Over the last two years I have gotten information about this trend by using the data practices law.  This has been quite an experience in itself.  It took seven months to get access to court orders from the Hennepin County Sheriff.  It took several months to get four administrative subpoenas from the Minneapolis Police Department.  Some law enforcement agencies answered, others did not.
What the data requests showed is that Minnesota law enforcement is using advancements in technology to gain access to massive amounts of location data that intrudes on one's privacy and autonomy.  I have no problem with law enforcement using these tools if there is a real need.  But there has to be public discussion,  we have to know what law enforcement is doing, and there has to be robust, strong, privacy protections (search warrant) and accountability, public scrutiny, and transparency.
This issue is important.
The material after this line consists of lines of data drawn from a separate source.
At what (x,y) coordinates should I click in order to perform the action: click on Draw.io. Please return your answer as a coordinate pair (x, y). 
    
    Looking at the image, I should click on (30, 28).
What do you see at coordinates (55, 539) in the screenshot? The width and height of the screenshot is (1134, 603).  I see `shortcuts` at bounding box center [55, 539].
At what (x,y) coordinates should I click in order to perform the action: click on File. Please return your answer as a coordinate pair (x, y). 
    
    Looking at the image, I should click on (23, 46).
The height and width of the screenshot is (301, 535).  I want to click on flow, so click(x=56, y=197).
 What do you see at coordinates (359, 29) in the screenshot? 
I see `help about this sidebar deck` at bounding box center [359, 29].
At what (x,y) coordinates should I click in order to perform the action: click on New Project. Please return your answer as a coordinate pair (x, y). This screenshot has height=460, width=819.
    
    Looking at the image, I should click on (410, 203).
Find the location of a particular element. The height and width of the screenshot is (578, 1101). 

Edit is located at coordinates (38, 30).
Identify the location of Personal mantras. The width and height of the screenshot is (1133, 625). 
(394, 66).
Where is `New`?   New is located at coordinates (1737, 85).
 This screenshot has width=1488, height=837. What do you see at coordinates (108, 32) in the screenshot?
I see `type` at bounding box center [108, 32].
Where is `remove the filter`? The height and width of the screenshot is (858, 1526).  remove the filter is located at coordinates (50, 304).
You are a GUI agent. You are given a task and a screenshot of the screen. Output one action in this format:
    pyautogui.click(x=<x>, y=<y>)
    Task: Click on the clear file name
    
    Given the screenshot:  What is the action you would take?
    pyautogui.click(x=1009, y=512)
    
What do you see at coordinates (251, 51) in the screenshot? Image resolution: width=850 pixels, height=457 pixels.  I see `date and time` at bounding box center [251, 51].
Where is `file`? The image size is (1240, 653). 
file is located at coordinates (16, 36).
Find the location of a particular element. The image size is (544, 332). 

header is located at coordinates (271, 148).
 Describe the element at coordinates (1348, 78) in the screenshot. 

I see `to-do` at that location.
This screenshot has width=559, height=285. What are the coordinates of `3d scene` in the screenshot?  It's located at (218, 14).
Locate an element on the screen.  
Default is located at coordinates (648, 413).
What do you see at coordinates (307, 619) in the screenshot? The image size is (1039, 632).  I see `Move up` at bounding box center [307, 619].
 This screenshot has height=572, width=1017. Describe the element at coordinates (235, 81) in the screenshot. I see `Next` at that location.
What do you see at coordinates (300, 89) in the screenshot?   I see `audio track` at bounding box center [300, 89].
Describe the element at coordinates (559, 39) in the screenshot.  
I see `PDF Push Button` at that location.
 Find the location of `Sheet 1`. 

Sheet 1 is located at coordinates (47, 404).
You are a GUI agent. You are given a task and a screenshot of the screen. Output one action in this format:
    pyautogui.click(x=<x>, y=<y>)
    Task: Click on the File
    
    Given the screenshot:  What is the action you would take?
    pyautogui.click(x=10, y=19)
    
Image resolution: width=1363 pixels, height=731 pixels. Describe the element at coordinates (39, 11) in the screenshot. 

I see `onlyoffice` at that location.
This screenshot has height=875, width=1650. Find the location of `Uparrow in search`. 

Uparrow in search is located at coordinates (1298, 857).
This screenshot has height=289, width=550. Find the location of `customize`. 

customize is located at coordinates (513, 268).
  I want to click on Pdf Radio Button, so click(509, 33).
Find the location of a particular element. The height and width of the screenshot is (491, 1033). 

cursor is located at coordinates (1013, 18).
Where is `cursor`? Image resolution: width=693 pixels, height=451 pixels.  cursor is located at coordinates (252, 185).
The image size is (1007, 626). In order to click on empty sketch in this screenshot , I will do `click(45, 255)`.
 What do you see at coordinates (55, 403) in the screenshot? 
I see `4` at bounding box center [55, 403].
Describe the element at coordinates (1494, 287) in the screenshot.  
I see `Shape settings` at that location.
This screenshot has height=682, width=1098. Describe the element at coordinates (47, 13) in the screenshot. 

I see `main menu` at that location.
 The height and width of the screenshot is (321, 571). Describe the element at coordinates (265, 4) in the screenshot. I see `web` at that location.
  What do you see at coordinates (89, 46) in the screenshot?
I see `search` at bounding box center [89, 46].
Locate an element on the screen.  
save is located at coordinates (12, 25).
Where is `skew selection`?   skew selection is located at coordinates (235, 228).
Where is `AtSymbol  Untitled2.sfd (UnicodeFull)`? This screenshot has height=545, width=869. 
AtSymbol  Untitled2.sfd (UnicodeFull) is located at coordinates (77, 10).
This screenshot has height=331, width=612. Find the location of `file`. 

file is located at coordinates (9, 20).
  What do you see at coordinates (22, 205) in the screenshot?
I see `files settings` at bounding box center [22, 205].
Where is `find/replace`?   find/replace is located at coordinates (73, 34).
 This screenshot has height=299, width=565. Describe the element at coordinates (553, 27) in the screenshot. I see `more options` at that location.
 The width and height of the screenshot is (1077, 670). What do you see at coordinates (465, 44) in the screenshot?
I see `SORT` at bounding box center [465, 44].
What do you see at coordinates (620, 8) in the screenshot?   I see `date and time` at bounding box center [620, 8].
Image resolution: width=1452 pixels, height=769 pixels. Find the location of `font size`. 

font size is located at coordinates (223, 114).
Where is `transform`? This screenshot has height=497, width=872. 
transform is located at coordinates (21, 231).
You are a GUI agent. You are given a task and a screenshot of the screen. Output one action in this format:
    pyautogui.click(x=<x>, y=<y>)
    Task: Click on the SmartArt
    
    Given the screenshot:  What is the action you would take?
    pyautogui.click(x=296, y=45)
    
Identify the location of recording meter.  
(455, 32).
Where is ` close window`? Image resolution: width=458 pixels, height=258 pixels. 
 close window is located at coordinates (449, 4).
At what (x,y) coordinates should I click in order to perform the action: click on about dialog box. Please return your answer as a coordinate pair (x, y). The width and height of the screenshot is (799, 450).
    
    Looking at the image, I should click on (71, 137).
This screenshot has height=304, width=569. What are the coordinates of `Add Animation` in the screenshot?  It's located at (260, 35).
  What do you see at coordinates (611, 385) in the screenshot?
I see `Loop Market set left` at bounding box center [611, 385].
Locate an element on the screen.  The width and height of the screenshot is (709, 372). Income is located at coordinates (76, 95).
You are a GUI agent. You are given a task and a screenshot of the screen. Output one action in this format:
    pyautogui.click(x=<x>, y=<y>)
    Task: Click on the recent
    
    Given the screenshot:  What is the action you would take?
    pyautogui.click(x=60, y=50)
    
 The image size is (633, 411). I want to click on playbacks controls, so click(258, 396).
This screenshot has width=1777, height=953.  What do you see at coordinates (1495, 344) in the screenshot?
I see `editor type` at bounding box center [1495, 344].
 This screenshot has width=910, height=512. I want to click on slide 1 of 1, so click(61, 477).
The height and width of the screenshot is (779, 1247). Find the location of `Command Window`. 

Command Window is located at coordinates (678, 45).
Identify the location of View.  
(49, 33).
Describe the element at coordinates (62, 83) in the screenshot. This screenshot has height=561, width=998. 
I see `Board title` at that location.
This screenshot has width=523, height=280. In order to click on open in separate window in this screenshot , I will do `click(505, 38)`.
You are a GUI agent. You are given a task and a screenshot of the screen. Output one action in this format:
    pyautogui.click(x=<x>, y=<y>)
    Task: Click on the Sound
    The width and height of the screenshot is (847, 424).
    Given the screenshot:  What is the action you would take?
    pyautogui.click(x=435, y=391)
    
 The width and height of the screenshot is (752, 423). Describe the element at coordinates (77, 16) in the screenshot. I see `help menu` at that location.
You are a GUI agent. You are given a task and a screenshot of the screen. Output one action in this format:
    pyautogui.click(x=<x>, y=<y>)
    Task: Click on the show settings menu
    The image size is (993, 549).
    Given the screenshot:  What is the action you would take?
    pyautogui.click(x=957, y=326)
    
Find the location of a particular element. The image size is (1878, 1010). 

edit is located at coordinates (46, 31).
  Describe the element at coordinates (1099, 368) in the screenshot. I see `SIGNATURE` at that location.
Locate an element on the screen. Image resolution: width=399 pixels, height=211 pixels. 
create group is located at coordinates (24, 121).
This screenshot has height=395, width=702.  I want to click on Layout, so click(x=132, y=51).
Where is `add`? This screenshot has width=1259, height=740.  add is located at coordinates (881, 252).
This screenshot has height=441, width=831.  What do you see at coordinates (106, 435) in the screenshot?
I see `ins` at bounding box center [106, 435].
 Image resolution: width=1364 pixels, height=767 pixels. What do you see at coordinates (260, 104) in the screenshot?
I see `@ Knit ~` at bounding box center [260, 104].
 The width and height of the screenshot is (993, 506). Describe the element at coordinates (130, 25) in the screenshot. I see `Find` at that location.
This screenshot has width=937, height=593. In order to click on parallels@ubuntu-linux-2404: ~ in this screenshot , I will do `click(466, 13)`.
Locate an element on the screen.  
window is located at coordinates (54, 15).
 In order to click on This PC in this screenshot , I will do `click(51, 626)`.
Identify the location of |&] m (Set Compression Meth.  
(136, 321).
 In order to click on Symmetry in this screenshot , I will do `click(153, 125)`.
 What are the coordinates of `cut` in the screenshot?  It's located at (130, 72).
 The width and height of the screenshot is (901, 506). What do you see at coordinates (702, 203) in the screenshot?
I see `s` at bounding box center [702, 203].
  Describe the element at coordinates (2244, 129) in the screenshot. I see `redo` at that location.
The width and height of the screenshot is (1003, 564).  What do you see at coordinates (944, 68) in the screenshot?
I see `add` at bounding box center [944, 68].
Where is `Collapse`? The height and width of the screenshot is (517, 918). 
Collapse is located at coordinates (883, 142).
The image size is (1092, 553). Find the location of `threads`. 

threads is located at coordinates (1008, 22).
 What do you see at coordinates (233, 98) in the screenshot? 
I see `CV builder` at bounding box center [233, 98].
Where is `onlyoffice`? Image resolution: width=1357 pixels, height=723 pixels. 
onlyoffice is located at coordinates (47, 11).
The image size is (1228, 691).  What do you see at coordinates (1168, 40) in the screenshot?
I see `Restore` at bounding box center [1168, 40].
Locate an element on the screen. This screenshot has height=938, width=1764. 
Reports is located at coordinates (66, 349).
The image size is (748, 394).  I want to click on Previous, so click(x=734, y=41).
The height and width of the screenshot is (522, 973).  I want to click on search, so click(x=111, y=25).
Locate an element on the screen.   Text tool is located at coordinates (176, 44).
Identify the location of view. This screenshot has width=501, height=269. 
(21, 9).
The data that the device in your pocket produces can reveal your associations and politics, or - as Justice Sotomayor stated - people do not "expect that their movements will be recorded and aggregated in a manner that enables the Government to ascertain, more or less at will, their political and religious beliefs, sexual habits, and so on."
I support a legislative fix to this issue by requiring a search warrant for location information.  Bills HF2288/SF2466 would add that fix.  I encourage you to support these bills, too.

Friday, February 21, 2014

Mug shot bills in Minn Legislature are overkill

Next week in the Minnesota House Civil Law Committee there will be a hearing to put restraints and barriers for public access to "mugshots" (public data).  Two bills have been introduced, one by Representative Norton, the other by Representative Myhra.  The purpose of both bills based on discussion with them is to keep people who have booking photos taken of them from being extorted by others who have online websites.

Based on my review of their bills I think both of them are "overkill."  Over the years there's been discussion of public access to the "booking photo" the respectable name for "mugshot."  It has always been decided they should be public for a number of reasons.  There was clarification of our law a decade or so ago.  But mugshots have always been public, generally for decades.

What's the "real" problem?  It's law enforcement agencies known as the Sheriff who runs the jails in Minnesota and puts the "booked" on their websites, then the entrepreneur does "copy, cut, and paste" the photos and now has their own rogues gallery.  Then the bad behavior begins, extortion.

So what's the easy solution, right away?  Do not allow the Sheriff's of Minnesota to put online the decent or indecent photos.  Who's responsible for the people that complained to their Representatives to generate these bills?  Minnesota's own law enforcement agencies, more than likely.

The mug shot is a document that brings transparency, accountability, and scrutiny to make sure there are no such things as secret arrests.  The public must have easy and unblocked access to this public data that documents a power which very few institutions have: to arrest, detain, and hold individuals. It is important that the public have no barriers to scrutinize fully the arrest process.

There should be no special privileges or double standard between the media interests and the public who should have equal access to the data.

There can be easy solutions that allow open access.  To start is not allow Minnesota law enforcement to put mugshots online, wholesale, remember the photos are still public, but just not online.  The proposed bills currently in the Legislature do not meet the standards that Minnesotans should strive for.  There are other alternatives.  One can be do nothing.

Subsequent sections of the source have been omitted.